The success or failure of trying to rescue ourselves from the darkness of selfishness is secondary to the beauty—yes, the beauty—of attempting the necessary in defiance of the impossible.

An Antidote to Despair
My fascination with this genre is not a morbid curiosity about worlds and characters tortured by the imaginations of their authors. I am not a tourist in the museum of human suffering. What drives me is a kind of overwhelming need to witness proof of humanity’s will to restore itself and triumph over its propensity and its talent for destruction. I could describe it as an almost spiritual and unbearable longing to know that the divine is real and that we are worthy of its redemption; an unbearable belief that the dormant potential and inner compassion and striving of humanity will remember itself and tip the scales in the contest for our future, no matter the odds.

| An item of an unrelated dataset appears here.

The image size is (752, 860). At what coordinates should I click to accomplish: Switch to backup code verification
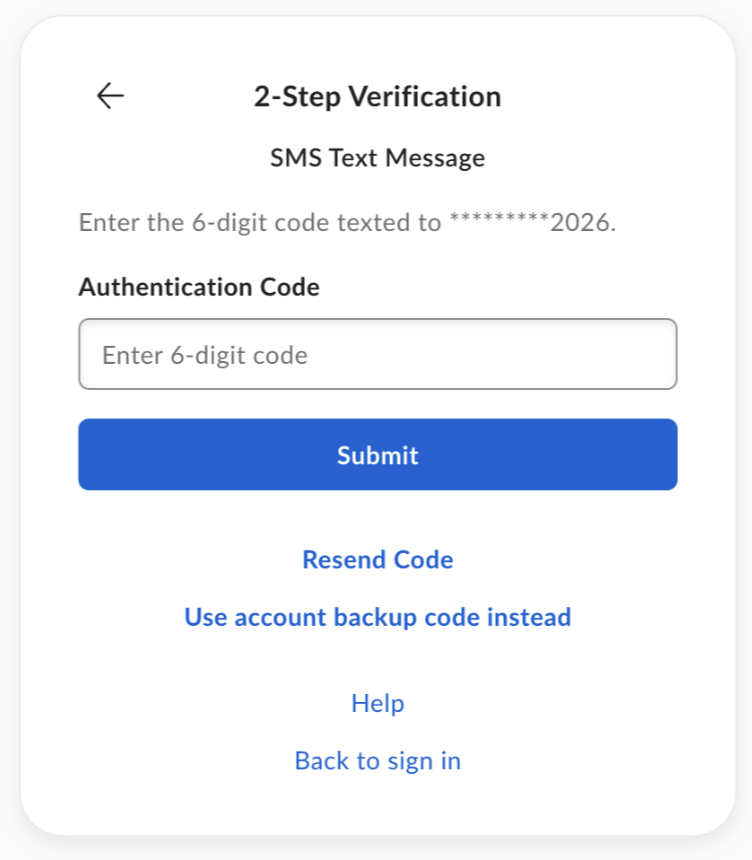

Every genre traffics in hope, but apocalyptic fiction puts on a unique performance. After stripping away everything we know and rely on until we are naked and alone, what remains? Our inexplicable ability to hope without reason, to attempt what cannot be done simply because it must be done.

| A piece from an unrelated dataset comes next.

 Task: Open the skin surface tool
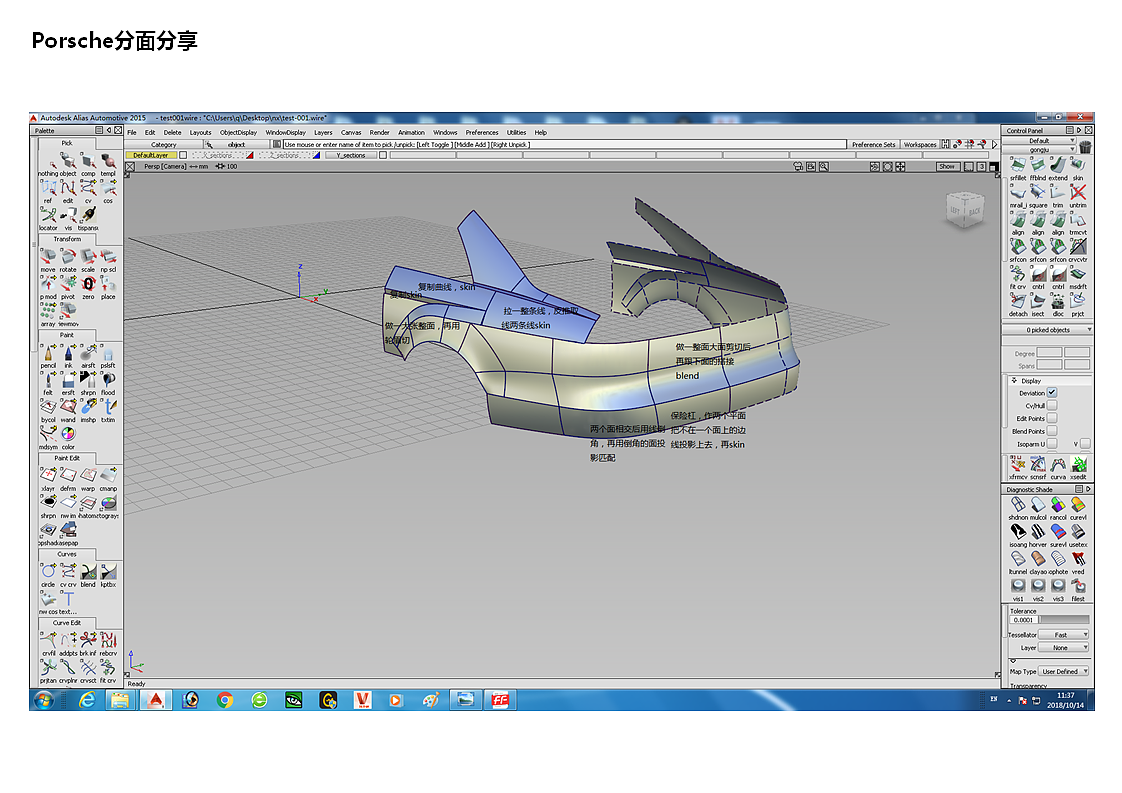[x=1078, y=166]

This is why I return to these dark waters, especially now. I write these words from a position of comfort, of safety, and a depression I have not earned. I have the luxury of commenting on but not experiencing real violence. But these stories let me practise hope.

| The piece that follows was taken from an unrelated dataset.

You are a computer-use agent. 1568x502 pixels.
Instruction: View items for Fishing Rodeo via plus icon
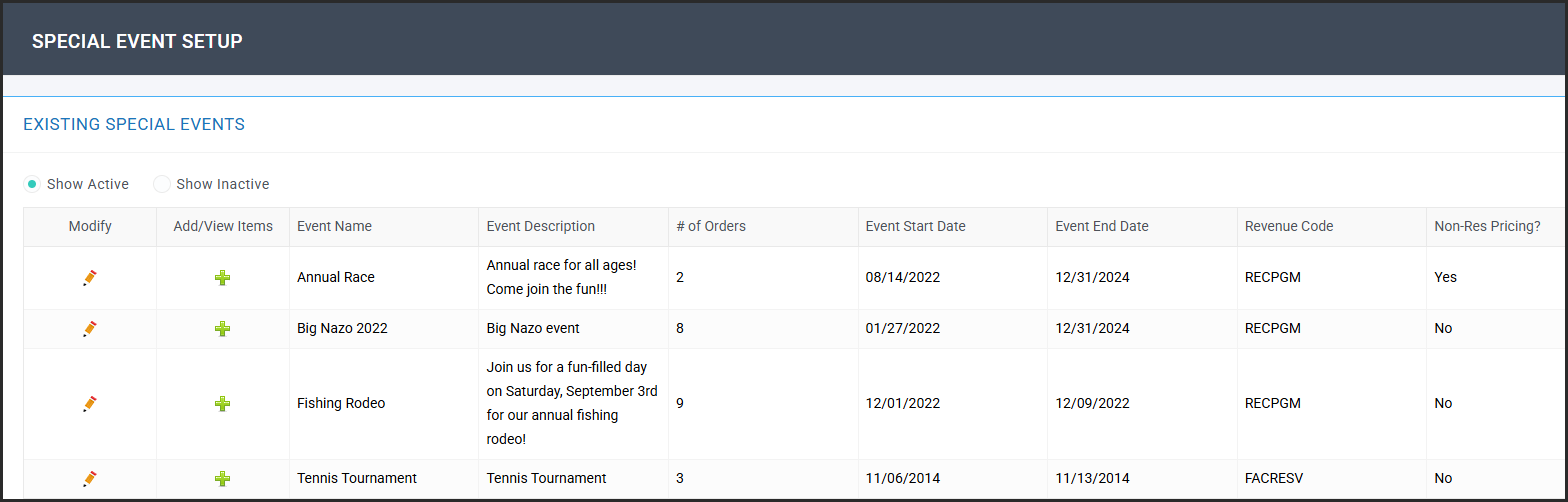point(223,404)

And yes, the constant exposure to such fiction may cultivate melancholy, but the difference between stories of apocalypse and today’s headlines is that the stories have an end. In them I discover a strange alchemy in learning to maintain hope not in spite of the darkness, but because of it.
The evidence of our species’ many failures is accumulating like snow. The climate is changing, societies are fracturing, and old alliances are crumbling as new ones becoming more threatening. Isolation, of countries and of ourselves, is becoming pronounced. The systems we have built to protect us are themselves becoming fictions we cling to. The pattern is ancient and well established. Faced with all of this, of course we choose to anesthetize ourselves, if we have that option. But there is another path: look directly into the wound and choose to believe in healing.
If you read the news for any amount of time, the end of the world no longer feels that far removed from the genre of literature and film dedicated to such themes. Despite this, I find not depression in such fiction, but its antidote: the evidence of something reaching out to us through the rubble. The whisper, barely heard, that survival is not only possible but necessary.
In that absurd, irrational, magnificent whisper, I find a reason to persist in this strange world.